Aug 5, 2025

Is Meta Ads Right For Your Business?

Is Meta Ads Right For Your Business?

Is Meta Ads Right For Your Business?

From unit economics to growth strategy: what DTC brands need to know before investing in Meta Ads

Educational

Introduction


I’ve always marvelled at brands that manage to get from 0 to 1 in what seems like the blink of an eye. How the hell do they do this? How do they get the word out to so many people without performing Richard Branson-like stunts over the river Thames?


Coming from a design background, I’ve always been strong at the first part of direct-to-consumer (DTC) marketing: branding and web design. The second bit – getting people to actually visit your website – has required some active learning.


Turns out, there are many ways to drive traffic to your website. None, however, is as reliable and efficient as Meta Ads, the machine that drives the $1.8 trillion business behind Facebook, Instagram, WhatsApp, and more of your favourite apps.


According to estimates, roughly 97% of working-age people in the UK use Meta apps on a daily basis. That’s an eye-watering figure. If you can get your message out clearly and effectively on this platform, the potential rewards are significant.


That all said, Meta Ads is not always the silver bullet. Since the ‘e-comm goldrush’ of Covid-19 days, competition has intensified and ad costs have skyrocketed as a result. Today, you need to be more cautious in your approach to Meta ads, from both a financial and strategic perspective.

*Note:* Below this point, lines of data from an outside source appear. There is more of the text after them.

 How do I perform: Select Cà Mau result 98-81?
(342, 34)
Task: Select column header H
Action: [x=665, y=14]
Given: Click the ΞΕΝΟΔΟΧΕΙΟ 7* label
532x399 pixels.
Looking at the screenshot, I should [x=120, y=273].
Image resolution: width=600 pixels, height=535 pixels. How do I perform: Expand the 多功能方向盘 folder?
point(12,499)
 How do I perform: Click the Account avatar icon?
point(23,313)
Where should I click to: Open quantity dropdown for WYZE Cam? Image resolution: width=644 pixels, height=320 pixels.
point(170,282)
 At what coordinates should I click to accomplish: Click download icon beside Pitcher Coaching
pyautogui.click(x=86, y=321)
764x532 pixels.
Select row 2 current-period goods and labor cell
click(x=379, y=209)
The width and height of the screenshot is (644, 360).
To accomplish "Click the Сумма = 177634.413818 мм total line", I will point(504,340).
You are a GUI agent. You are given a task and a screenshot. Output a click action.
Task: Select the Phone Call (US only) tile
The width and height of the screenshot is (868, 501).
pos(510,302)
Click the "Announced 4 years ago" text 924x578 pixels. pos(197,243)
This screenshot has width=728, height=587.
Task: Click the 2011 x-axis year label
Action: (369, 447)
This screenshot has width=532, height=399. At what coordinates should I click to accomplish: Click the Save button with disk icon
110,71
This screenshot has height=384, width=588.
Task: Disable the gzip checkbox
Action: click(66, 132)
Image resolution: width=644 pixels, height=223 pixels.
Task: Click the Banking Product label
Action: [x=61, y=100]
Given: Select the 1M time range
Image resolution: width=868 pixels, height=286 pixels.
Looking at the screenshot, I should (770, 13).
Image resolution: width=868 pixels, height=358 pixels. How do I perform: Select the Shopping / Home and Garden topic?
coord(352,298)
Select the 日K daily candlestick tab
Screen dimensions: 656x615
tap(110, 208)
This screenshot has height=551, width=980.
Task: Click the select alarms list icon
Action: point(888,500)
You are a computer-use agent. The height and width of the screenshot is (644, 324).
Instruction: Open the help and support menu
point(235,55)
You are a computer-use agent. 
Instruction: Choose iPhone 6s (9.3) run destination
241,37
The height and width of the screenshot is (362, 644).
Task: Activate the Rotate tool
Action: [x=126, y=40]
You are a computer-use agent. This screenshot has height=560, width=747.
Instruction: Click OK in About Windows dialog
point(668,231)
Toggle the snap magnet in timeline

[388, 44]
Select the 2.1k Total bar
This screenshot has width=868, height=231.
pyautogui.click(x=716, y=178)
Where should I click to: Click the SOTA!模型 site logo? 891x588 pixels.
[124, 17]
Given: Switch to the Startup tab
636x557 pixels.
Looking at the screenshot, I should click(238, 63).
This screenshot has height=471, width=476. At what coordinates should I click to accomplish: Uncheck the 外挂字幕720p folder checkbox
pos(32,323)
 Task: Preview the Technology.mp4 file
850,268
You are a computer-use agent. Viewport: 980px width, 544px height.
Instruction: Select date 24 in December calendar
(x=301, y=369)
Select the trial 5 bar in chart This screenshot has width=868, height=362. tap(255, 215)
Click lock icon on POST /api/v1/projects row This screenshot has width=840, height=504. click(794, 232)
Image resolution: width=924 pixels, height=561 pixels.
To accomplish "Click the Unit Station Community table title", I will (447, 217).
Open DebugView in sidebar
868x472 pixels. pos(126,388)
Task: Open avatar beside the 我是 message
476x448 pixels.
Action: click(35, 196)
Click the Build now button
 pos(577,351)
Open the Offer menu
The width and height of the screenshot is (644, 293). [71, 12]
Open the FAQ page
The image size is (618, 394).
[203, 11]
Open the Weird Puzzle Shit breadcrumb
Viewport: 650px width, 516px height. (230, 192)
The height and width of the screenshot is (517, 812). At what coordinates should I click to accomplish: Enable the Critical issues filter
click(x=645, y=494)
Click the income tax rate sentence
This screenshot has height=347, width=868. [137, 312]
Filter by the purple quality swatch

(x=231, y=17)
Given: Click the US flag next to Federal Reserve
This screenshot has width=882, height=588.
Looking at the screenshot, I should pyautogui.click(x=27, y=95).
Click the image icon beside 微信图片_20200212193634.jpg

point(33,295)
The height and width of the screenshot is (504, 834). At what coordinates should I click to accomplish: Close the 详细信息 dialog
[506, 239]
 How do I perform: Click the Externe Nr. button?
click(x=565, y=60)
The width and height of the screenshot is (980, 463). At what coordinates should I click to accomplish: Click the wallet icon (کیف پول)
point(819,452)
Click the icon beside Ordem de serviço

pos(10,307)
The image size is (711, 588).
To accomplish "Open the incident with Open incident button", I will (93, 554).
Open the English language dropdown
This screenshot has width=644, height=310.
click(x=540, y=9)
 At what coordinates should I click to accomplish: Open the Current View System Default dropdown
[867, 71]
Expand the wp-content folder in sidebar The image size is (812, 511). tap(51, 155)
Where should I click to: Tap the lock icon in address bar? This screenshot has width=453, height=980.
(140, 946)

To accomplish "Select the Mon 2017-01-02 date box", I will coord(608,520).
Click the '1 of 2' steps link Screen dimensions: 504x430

And that is the purpose of this article: to determine whether or not Meta Ads is in fact right for your business in 2025. Specifically, I’ll be focusing on the DTC space.

Financial Considerations



Subscription businesses like Butternut Box benefit from high CAC:LTV ratios, allowing them to spend more on the initial customer acquisition



Gross Margin


Before you start deliberating on the strategic implications of using Meta Ads, you may want to run the financials first. Simply put, if you don’t have enough gross margin (GM) or lifetime value (LTV; the average amount a customer spends over the course of their lifetime with you), Meta Ads is a non-starter.


Gross margin is important because it determines whether you have sufficient room to take on ad spend, the middleman of the DTC space. The cost of acquiring a customer (CAC) will vary depending on your product and the quality of your marketing, but as a rule of thumb, eats up about a third of your margin.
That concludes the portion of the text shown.